The question I'd like to see addressed: If we assume equal means and equal variances (but different sample sizes), then is the model in the paper still the best model when used for predicting, say, the gender composition of the team of the 5-10 best players? Rather than just the gender composition of the grandmaster?
http://rspb.royalsocietypublishing.org/content/276/1659/1161.full#sec-3 has the diagram and use of the model
They basically used pairing between the top 100 males and top 100 females. Is that a valid assumption to make though? It works for grandmasters - that's true - but would it work if we're trying to select the top 10 people in any field? It's entirely possible, after all, that the expected distributions would be different if we're trying to select from a random distribution of the top 5 players of each gender, rather than the n-th ranked player of each gender.

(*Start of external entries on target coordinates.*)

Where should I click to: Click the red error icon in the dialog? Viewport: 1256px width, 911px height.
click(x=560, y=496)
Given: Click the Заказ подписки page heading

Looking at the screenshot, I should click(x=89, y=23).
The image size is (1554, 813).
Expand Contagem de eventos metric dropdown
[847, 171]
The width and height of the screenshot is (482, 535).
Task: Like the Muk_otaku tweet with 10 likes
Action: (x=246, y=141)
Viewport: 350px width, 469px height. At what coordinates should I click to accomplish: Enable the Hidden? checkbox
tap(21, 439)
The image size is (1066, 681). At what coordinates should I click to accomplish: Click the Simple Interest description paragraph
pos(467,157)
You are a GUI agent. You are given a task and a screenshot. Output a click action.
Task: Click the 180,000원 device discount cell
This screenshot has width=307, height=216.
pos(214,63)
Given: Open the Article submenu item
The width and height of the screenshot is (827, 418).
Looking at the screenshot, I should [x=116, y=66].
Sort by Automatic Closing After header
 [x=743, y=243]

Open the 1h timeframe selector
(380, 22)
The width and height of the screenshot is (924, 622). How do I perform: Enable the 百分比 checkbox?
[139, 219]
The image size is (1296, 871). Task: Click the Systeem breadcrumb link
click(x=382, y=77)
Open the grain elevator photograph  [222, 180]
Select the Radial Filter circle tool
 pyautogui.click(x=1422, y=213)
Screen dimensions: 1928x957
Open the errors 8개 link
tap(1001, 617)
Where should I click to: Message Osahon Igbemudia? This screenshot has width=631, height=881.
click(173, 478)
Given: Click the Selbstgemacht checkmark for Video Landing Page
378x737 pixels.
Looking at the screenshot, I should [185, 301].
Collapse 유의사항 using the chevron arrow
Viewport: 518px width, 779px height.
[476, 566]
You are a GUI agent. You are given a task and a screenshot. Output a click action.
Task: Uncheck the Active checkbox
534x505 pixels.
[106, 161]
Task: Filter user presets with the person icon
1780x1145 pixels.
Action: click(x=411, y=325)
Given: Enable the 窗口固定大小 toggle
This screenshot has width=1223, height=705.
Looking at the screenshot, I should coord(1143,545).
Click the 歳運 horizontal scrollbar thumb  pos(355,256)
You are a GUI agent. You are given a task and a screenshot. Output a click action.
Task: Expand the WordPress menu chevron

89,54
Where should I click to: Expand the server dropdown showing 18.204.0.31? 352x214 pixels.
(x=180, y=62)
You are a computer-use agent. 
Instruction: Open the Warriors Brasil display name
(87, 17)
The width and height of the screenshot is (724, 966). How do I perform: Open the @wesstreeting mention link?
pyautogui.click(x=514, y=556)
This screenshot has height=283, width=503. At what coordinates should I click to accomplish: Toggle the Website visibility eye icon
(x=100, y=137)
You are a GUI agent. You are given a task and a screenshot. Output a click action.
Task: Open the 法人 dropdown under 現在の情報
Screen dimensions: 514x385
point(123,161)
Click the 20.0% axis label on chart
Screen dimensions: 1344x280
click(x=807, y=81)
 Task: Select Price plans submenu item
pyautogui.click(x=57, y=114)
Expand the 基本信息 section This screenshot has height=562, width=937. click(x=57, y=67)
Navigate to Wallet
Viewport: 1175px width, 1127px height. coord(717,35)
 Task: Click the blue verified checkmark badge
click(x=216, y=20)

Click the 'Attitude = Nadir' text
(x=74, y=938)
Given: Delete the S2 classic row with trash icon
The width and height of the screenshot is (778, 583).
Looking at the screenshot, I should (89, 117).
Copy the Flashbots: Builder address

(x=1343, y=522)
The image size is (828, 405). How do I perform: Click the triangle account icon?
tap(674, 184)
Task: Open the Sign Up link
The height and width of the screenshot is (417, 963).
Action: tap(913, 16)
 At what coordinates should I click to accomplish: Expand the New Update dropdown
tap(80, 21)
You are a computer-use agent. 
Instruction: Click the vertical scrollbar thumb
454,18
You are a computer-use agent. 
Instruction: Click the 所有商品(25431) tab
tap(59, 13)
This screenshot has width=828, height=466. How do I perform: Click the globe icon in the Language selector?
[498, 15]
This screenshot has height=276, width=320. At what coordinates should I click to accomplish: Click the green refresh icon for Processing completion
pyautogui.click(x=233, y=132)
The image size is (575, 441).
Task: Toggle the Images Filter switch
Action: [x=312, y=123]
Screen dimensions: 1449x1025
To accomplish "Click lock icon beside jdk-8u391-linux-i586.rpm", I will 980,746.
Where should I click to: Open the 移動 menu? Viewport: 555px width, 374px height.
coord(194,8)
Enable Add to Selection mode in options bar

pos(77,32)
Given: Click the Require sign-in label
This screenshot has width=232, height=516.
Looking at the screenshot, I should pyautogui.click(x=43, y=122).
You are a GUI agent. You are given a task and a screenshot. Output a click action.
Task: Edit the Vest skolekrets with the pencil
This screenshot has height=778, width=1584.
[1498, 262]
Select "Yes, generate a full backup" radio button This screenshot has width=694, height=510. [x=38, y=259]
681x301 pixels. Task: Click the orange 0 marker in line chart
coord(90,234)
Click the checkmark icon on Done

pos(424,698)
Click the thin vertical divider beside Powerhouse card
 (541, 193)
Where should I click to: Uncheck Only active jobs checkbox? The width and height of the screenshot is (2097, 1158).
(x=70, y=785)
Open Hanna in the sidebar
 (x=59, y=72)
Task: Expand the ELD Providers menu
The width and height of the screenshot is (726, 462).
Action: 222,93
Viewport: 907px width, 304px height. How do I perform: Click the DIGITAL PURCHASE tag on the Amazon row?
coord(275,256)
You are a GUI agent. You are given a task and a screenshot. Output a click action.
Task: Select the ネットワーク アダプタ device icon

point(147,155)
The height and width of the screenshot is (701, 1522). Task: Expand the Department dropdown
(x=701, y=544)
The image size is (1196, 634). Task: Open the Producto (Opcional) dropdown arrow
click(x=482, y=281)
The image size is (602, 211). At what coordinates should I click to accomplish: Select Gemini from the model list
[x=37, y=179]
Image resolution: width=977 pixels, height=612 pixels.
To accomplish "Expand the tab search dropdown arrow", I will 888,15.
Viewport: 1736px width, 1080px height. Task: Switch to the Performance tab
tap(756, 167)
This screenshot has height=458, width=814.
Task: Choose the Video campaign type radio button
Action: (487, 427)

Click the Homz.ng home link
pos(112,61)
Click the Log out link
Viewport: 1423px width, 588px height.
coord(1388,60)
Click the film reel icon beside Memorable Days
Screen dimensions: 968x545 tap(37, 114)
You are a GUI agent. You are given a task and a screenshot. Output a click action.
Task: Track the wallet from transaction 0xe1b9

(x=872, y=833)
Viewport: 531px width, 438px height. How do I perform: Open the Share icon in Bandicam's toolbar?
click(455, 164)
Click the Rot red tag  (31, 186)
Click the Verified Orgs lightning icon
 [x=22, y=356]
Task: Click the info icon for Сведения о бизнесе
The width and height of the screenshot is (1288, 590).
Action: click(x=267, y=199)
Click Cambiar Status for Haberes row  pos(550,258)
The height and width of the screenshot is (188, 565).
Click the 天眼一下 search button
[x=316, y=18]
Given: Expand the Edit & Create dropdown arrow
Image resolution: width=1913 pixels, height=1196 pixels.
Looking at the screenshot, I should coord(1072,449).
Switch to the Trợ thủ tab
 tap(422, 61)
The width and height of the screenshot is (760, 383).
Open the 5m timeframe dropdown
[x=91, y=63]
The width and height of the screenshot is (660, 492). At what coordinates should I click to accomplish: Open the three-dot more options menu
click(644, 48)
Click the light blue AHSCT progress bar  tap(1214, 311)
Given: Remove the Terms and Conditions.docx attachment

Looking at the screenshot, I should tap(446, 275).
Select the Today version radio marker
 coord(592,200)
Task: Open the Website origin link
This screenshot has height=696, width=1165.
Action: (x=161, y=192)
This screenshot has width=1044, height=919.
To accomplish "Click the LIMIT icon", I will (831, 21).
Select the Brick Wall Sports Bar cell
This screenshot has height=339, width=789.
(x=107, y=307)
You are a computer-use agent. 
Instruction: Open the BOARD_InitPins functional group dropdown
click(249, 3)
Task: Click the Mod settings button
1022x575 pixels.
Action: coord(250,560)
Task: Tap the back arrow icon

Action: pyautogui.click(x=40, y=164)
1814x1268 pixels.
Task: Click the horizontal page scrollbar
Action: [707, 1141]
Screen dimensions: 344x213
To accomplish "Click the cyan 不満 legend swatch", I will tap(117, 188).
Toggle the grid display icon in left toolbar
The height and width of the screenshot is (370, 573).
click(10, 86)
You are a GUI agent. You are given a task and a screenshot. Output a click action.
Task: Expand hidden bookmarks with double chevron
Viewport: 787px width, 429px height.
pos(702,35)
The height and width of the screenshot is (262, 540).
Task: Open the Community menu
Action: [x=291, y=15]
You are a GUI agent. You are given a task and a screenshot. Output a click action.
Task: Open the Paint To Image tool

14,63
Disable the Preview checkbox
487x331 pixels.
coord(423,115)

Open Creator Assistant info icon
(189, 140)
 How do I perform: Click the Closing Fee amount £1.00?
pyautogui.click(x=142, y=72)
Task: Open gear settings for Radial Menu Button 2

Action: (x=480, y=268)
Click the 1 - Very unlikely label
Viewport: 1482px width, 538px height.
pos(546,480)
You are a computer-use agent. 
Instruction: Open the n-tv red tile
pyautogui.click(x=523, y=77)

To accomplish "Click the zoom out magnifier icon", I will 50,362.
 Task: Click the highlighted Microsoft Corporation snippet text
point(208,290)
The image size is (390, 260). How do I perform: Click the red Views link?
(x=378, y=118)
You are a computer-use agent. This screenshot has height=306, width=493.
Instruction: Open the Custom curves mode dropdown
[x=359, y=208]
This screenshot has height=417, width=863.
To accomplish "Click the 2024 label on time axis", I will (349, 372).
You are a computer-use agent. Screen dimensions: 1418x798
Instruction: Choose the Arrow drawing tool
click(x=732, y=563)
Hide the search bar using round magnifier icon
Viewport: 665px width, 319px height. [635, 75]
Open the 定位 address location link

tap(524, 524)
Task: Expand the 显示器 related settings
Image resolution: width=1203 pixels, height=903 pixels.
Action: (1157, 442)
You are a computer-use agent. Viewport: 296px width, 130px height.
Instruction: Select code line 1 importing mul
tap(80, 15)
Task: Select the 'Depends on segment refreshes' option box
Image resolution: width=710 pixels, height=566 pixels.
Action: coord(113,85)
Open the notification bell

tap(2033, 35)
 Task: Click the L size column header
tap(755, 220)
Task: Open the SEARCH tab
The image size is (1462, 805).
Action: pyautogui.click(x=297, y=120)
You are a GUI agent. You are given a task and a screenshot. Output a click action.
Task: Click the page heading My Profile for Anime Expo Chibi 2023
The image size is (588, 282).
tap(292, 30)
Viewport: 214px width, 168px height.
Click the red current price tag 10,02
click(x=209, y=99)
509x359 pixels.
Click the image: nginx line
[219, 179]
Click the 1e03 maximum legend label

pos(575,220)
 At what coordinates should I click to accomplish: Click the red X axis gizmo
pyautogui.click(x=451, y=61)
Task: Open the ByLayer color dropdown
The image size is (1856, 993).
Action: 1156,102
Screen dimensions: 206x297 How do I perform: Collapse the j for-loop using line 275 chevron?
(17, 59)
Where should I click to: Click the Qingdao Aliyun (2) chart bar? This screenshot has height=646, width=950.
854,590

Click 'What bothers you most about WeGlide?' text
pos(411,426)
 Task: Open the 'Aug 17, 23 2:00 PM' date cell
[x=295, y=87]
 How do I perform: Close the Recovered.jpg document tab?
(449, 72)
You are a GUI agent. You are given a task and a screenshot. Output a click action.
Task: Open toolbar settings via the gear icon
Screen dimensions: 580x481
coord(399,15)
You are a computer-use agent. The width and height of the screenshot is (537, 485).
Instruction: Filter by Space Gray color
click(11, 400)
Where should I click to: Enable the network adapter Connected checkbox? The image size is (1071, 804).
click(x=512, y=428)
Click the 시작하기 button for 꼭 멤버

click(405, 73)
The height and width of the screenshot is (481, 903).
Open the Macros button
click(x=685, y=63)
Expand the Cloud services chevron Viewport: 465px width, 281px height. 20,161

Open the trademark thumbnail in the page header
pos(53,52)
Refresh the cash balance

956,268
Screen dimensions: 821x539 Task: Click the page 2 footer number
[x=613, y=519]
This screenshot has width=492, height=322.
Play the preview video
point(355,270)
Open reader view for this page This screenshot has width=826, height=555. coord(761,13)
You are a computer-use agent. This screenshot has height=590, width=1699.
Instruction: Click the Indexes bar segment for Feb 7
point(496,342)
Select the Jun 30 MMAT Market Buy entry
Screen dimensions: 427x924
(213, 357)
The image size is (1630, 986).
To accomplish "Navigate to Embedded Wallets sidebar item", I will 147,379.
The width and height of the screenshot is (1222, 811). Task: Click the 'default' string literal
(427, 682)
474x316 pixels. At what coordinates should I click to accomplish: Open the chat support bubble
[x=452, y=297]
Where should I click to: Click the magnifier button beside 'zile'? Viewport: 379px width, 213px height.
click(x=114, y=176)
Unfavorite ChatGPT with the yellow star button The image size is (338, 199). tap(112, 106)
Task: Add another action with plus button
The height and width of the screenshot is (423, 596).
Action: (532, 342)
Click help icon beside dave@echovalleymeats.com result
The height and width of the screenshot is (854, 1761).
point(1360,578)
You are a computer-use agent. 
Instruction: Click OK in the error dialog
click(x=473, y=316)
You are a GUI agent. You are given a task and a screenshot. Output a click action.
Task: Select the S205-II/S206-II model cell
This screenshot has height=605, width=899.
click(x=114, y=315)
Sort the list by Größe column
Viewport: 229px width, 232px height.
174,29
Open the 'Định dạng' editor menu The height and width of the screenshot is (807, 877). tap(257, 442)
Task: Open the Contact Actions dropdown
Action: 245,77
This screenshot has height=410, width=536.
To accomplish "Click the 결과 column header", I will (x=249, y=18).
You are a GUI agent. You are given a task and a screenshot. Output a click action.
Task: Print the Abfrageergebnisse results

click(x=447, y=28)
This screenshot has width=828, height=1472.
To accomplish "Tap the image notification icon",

As you increase the number of players you select for a "winning" team, for example, then maybe the distributions play out in a different way. I would expect the smaller group to have higher variance in mean than the larger group. We know that to be true when averaging over the entire population distribution (as a consequence of the central limit theorem). But what if we just want 10 people from each population instead? The fact is that a lot of "potentially" top people will end up dropping out because they would do something other than spend hours a day to practice for a "winning team"
High variability of the extreme value though - that makes sense if we're talking about the very top. In a large population, the extreme value is going to be very consistent. Whereas in a small population, the extreme value is going to have A LOT of variability - but that extreme value spends far more time in the left part of the (mean of extreme values) as compared to the right part of it. So if you had a head-to-head match up most years, the population with the larger sample size will win.
The thing is, what about a head-to-head matchup of the top 10 members of each distribution? It would be some sort of average between the model the paper used (1 to 1 matchups) and the model where we simply had matchups of the two entire populations with each other.